═══ Recorded data

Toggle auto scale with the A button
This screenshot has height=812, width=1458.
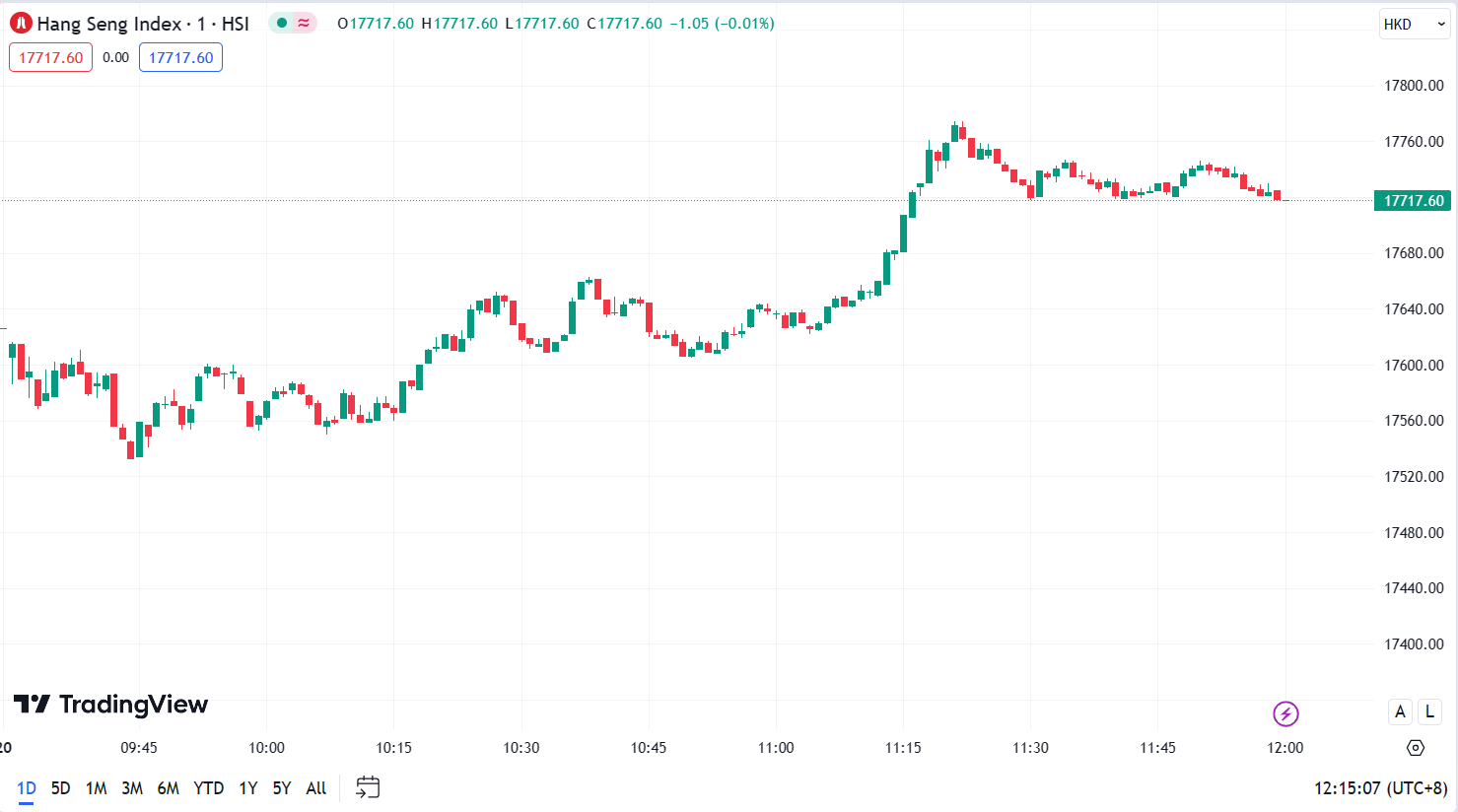1400,711
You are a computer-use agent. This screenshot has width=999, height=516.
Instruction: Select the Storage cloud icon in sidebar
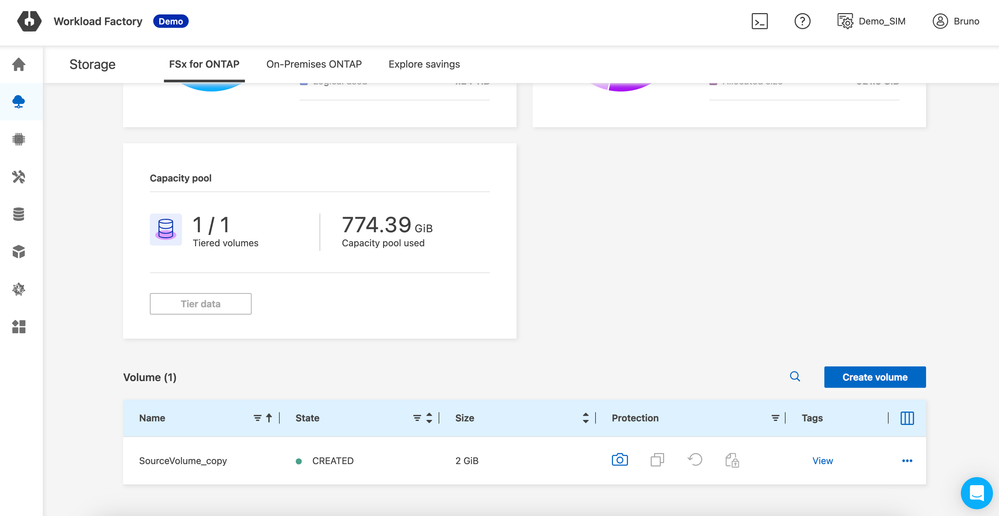pos(19,102)
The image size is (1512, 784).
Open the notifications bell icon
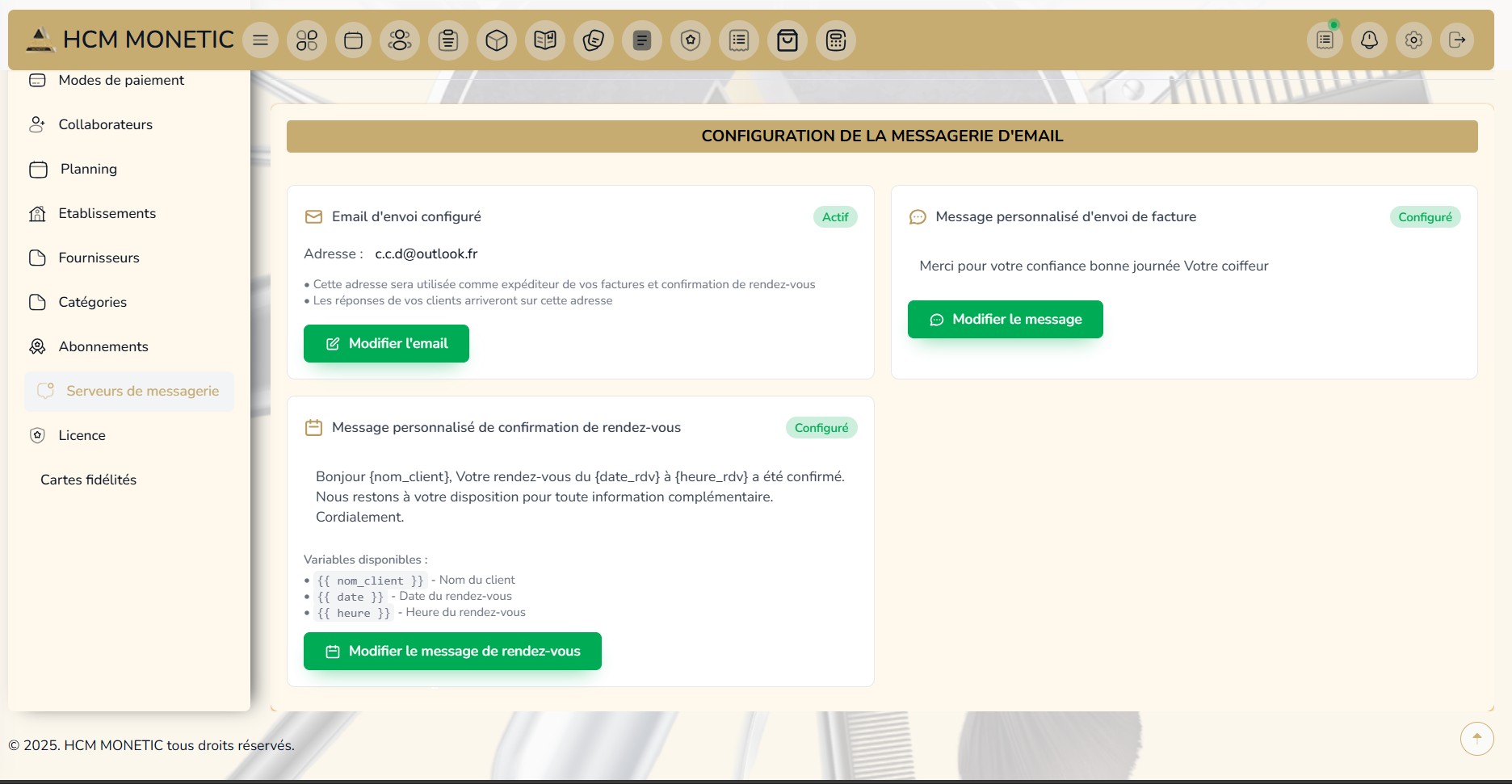1369,40
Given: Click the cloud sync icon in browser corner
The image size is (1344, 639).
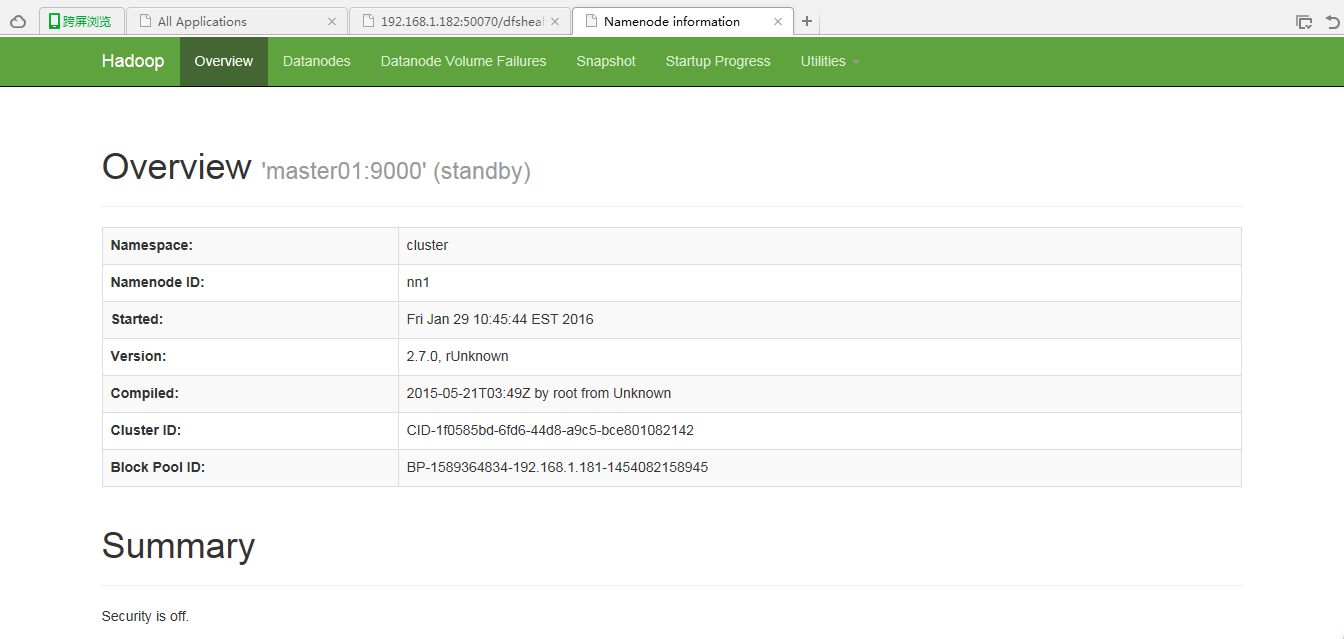Looking at the screenshot, I should [17, 21].
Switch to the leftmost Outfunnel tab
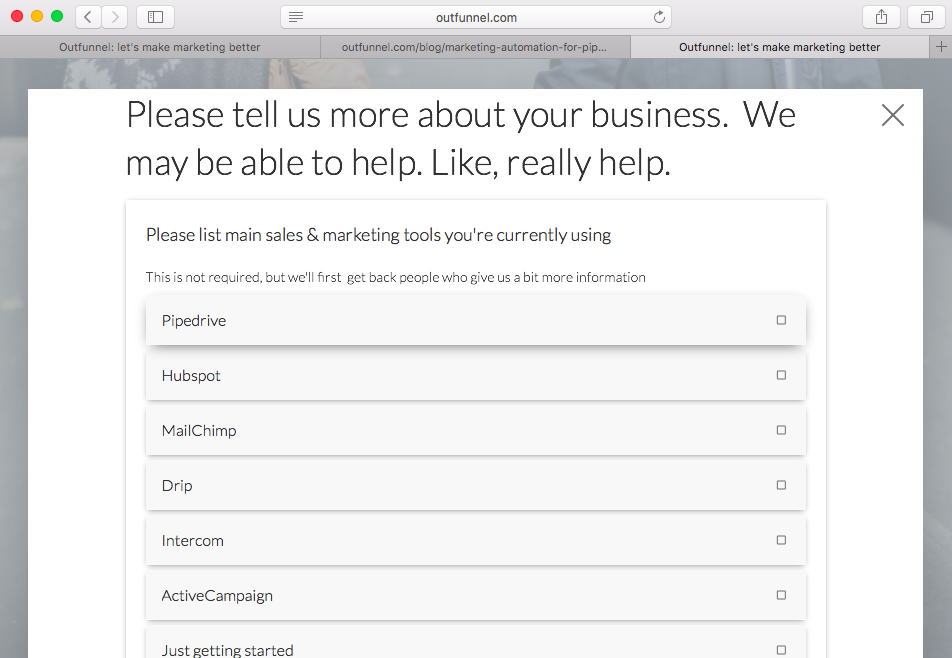Viewport: 952px width, 658px height. pos(159,46)
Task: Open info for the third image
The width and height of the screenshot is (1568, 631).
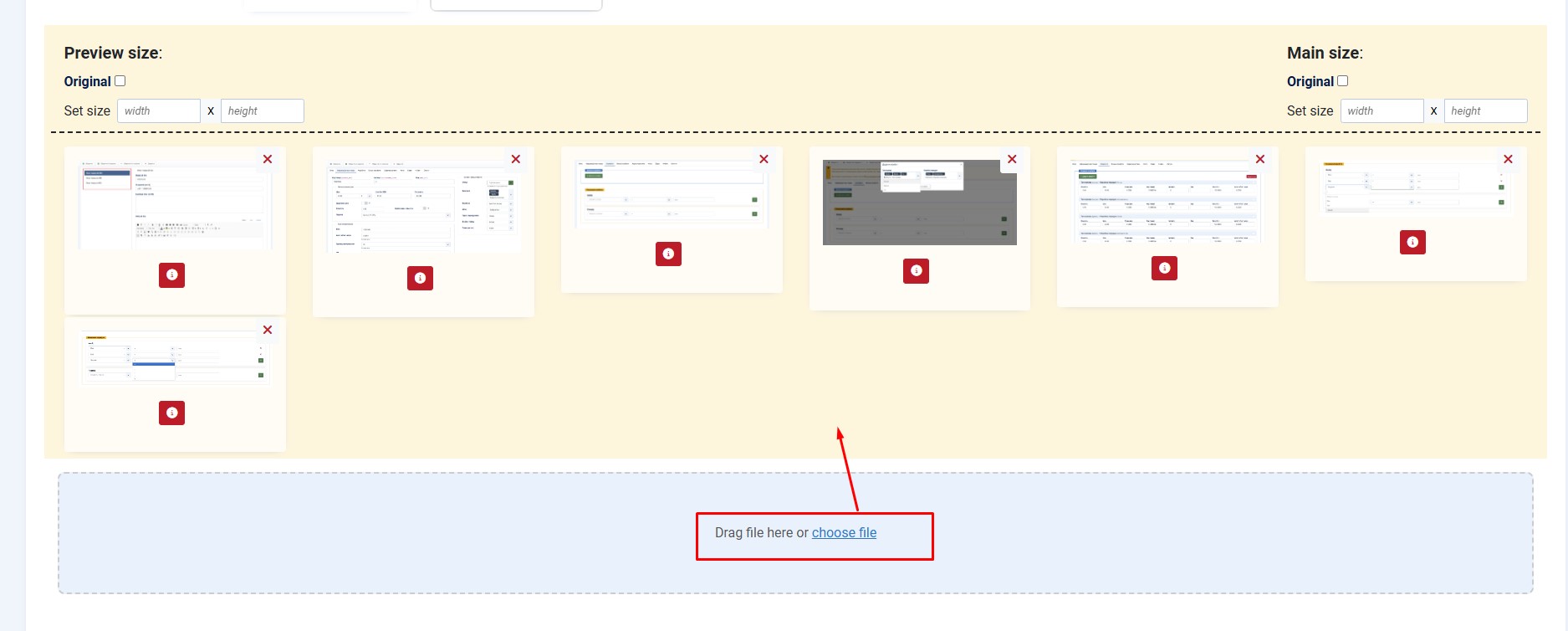Action: point(668,254)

══════

> **Your objective**
Pictures aside, restate the entries word for word.

> **Result**
Toggle auto scale with the A button
This screenshot has height=812, width=1458.
1400,711
You are a computer-use agent. This screenshot has width=999, height=516.
Instruction: Select the Storage cloud icon in sidebar
pos(19,102)
The image size is (1512, 784).
Open the notifications bell icon
1369,40
Given: Click the cloud sync icon in browser corner
The image size is (1344, 639).
Looking at the screenshot, I should [17, 21].
Switch to the leftmost Outfunnel tab
Viewport: 952px width, 658px height. pos(159,46)
Task: Open info for the third image
The width and height of the screenshot is (1568, 631).
Action: point(668,254)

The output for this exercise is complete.